About + Q&A

Sam Binder is a painter from northeast Wisconsin who presently resides in Rochester, NY. He has been undertaking creative projects in various forms since 2006 and painting since 2015.

Sam's work has been featured in the 2020 State of the Art Gallery December juried show in Ithaca, NY.

This is Sam's portfolio site. It's (slowly, surely) getting backfilled; if you know a favorite piece that isn't here yet, keep waiting - it will probably show up soon.

What Does Subscribing Get You?

There are two subscription tiers, paid and free.

Free tiers are free - you provide an email, you sign in and can see other things I've made on this site. You can also see the secret contact page where the email for purchasing inquiries and commissions lives. You'll get an email when there's a new post - "wow art right to your inbox!" - but you can also unsubscribe from those if you want (because "wow more stuff in the inbox" is an understandably overwhelmed mood), my feelings aren't hurt by that.

Paid tier, you get to see secret posts: works in progress, sketches, goofy little things I've made that don't quite qualify for "portfolio" status, probably some cat updates also. Aside from being able to say "hey I want this when it's done" you do not need to subscribe at a paid tier to see the art I make.

Do you do NFTs at all?

Nope. That's cool that you like them and my art, but I try to keep all my speculative assets strictly physical. If there's a piece you want to own as an NFT, may I suggest buying the actual art object instead? I assure you it is just as non-fungible.

Do you do prints at all?

In general, I don't think my work lends itself well to prints - it uses out-of-gamut colors and monopigments that don't really translate well to CMYK or other forms of composite color, and heavily features textures, which don't really translate to flat prints on paper.

Are you other places online?

Sure. My art is on instagram. It used to be on cohost as well, but cohost is no longer a live site, unfortunately. It also used to be on ko-fi, cara, ello, and extremely briefly deviantart, but none of those felt like a good "home".

I ordered a piece and it looks different in real life than it does in your photo; what gives?

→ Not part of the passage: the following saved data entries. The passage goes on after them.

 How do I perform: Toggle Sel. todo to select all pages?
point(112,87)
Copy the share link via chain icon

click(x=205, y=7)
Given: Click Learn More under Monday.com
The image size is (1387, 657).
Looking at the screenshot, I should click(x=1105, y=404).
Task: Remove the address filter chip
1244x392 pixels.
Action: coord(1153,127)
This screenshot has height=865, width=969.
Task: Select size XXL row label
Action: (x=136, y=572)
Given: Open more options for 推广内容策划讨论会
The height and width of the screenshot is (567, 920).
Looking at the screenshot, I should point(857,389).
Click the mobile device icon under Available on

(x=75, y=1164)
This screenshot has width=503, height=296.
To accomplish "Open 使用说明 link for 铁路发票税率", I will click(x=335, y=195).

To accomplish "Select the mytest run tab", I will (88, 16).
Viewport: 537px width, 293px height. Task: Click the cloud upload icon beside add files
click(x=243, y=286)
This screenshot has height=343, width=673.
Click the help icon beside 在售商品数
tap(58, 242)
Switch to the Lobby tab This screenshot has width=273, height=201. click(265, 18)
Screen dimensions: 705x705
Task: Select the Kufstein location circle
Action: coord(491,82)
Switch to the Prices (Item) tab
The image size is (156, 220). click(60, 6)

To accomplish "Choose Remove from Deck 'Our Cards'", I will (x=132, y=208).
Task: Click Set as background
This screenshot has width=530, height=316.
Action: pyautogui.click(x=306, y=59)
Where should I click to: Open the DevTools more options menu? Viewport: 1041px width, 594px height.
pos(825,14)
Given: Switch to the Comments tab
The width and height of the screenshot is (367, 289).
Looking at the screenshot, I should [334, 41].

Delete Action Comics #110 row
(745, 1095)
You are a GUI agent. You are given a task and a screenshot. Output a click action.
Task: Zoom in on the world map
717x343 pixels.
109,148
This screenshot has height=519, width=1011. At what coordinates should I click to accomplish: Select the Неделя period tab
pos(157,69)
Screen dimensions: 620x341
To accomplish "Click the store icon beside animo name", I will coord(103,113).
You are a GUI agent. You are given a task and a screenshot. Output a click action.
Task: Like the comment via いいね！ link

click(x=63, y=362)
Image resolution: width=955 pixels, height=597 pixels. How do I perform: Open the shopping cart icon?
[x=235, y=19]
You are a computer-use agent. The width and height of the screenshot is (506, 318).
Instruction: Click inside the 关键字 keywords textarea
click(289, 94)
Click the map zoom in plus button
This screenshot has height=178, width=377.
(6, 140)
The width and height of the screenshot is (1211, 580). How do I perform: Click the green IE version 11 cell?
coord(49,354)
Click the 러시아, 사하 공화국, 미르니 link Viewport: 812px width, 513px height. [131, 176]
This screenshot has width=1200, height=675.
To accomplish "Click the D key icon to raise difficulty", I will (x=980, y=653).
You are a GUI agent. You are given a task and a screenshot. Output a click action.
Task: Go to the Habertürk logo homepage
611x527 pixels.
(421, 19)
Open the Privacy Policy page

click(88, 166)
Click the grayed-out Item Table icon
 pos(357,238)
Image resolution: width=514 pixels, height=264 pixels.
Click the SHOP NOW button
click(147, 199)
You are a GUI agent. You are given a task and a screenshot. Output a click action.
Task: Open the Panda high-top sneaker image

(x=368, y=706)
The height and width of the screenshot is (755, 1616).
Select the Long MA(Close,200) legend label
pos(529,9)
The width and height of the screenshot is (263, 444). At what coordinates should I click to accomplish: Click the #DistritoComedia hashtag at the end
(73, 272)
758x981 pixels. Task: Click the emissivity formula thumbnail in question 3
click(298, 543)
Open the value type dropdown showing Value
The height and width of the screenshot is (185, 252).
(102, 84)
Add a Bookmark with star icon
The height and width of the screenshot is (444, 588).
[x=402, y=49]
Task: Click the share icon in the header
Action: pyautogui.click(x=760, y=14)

That's a very real phenomenon tied to how color looks to the eye versus how color looks to a camera. I use pigments that are frequently out of the digital and digitally-printed gamut. The camera sees things slightly differently and photos taken with different cameras capture different things.

Also, being predominantly monopigment & out-of-gamut, my art is very susceptible to looking extremely different in different lighting conditions. I generally try to photograph in indirect "daylight" colored light (~6000K) but warmer light will dampen cool colors (blues/violets), while cooler light will deaden warm colors (reds/yellows).

Lastly, my art is not always lightfast - I use some fugitive pigments which will develop - fade, shift, or yellow - over the course of their lifetime. I also use oil paint, which does not fully cure for two full years. It can look different after time has passed, and I think that's an interesting thing about them, that the art itself can change without human intervention. I think that's a cool thing, a sort of reverse-metaphor for how our understanding and evocative apparatus of a piece of art or music changes over time.

That said, I know it can also be frustrating to not get what you wanted. If you are worried about that, let me know ahead of purchase and I can give you a rough estimation on how things change — or, feel free to commission a non-developing duplicate.